LUTO

Maggie Smith viveu história de idosa que morou por 15 anos numa van em frente à casa de Alan Bennett

'Lady in the van' foi sucesso no teatro, rádio e nos cinemas

Maggie Smith em 'A senhora da van' - Divulgação

Maggie Smith, que morreu nesta sexta-feira, aos 89 anos, teve com o dramaturgo Alan Bennett uma de suas mais prolíficas parcerias profissionais. E foi ela a responsável por levar aos palcos e às telas de cinema uma das personagens mais marcantes da vida de Bennett. Smith foi a protagonista de "A senhora da van" sobre uma idosa que morou por 15 anos numa van na rua onde Bennett morava, em Londres.

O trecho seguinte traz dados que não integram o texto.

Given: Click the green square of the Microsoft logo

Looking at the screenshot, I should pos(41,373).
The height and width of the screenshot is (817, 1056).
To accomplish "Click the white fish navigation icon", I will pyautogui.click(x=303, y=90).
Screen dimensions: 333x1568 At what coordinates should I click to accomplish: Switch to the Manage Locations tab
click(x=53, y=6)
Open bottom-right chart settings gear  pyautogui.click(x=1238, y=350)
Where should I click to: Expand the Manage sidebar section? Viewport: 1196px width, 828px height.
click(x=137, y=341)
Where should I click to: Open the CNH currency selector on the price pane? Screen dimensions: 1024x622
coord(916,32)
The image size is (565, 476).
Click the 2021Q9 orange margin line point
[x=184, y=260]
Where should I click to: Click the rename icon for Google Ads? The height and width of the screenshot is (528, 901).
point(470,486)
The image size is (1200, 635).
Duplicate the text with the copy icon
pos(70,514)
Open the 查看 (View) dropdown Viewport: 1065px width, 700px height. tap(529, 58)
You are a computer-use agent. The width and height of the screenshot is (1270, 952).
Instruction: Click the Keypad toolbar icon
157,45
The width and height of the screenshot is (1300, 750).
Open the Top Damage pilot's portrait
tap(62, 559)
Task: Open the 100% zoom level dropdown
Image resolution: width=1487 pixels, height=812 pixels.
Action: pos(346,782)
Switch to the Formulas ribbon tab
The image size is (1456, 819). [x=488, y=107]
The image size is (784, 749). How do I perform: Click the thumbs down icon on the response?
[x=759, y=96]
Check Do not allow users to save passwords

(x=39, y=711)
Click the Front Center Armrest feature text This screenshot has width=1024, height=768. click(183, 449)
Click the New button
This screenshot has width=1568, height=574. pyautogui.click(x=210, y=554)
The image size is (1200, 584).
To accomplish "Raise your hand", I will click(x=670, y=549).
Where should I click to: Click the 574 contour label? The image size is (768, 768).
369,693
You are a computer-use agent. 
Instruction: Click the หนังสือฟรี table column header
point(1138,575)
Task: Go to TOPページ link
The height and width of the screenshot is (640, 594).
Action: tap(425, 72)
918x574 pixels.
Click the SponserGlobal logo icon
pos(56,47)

A idosa, que se chamava Mary Shepard, não costumava tomar banho, maltratava os vizinhos e reclamava da alegria das crianças. Não era nem de longe uma figura simpática, viveu no bairro de classe média londrino até sua morte, em 1989. Nesse período, desenvolveu uma improvável amizade com Bennett, e inspirou “Lady in the van”, celebrado trabalho do autor no teatro, rádio e cinema. O filme traz Maggie Smith no papel da protagonista e Alex Jennings vivendo o dramaturgo.

 

— O texto serve de metáfora para respondermos à pergunta sobre como um autor escolhe seu material, em que ponto ele percebe que sua melhor história está bem em frente à porta de casa — contou o diretor Nicolas Hytner ao Globo, na época do lançamento do filme, em 2015.

Conhecido por ter dirigido “As loucuras do Rei George” (1994, com roteiro de Bennett), “As Bruxas de Salém” (1996, roteiro de Arthur Miller) e “Fazendo história” (2006, roteiro novamente de Bennett) e celebradíssimo no teatro inglês, Hytner é amigo de longa data do dramaturgo, também morava na vizinhança e chegou a conhecer Mary Shepard.

— Até onde eu saiba, não há filmes e vídeos sobre ela. Há apenas fotos. Então não há muito material de arquivo, mas uma lembrança não arquivada por quem a conheceu. Era uma mulher única, politizada e que pensava seriamente que poderia ser primeira-ministra — conta Hytner. — Só que ela não era uma boa vizinha. As pessoas não davam muito atenção a ela, o que mais se lembram é de seu cheiro, muito forte. Ela também não era capaz de agradecer por nenhum favor que alguém lhe fizesse. Não era muito querida, mas a questão é que nossa vizinhança era de esquerda, ocupada por pessoas com muita consciência, que achavam que tinham mais do que mereciam. Então, sua presença era tolerada, às vezes até celebrada.

Antes, “Lady in the van” já havia sido lançado em livro (1989), novela para rádio (1990) e peça de teatro (1999), sempre com a autoria de Bennett. A versão para teatro também teve direção de Hytner e contou com Maggie Smith no papel de Mary Shepard.

No filme, a interpretação de Maggie faz da protagonista uma personagem com um leve viés cômico, com tiradas ácidas e engraçadas. Para o cenário, Hytner pôde utilizar a casa em que Bennett morava na época em que conviveu com Mary Shepard — o dramaturgo não vive mais lá, mas ainda é o proprietário do imóvel. Só teve que arrumar uma nova van amarela, porque a original se perdeu há anos.

— Usamos quatro vans no set. E Maggie deu um senso de humor para alguém que não tinha muito humor. Sua representação sugere que pensemos em como uma vida poderia ser completamente diferente se outras escolhas fossem feitas — disse Hytner. — Histórias assim me interessam. Como sou primordialmente um diretor de teatro, valorizo três elementos numa trama: sobre o que trata, quem são os personagens e como os diálogos podem ser utilizados. Eu nunca seria tecnicamente capaz de fazer uma cena de perseguição de carros ou um desses ótimos filmes que privilegiam mais as imagens do que o desenvolvimento de personalidades e linguagem.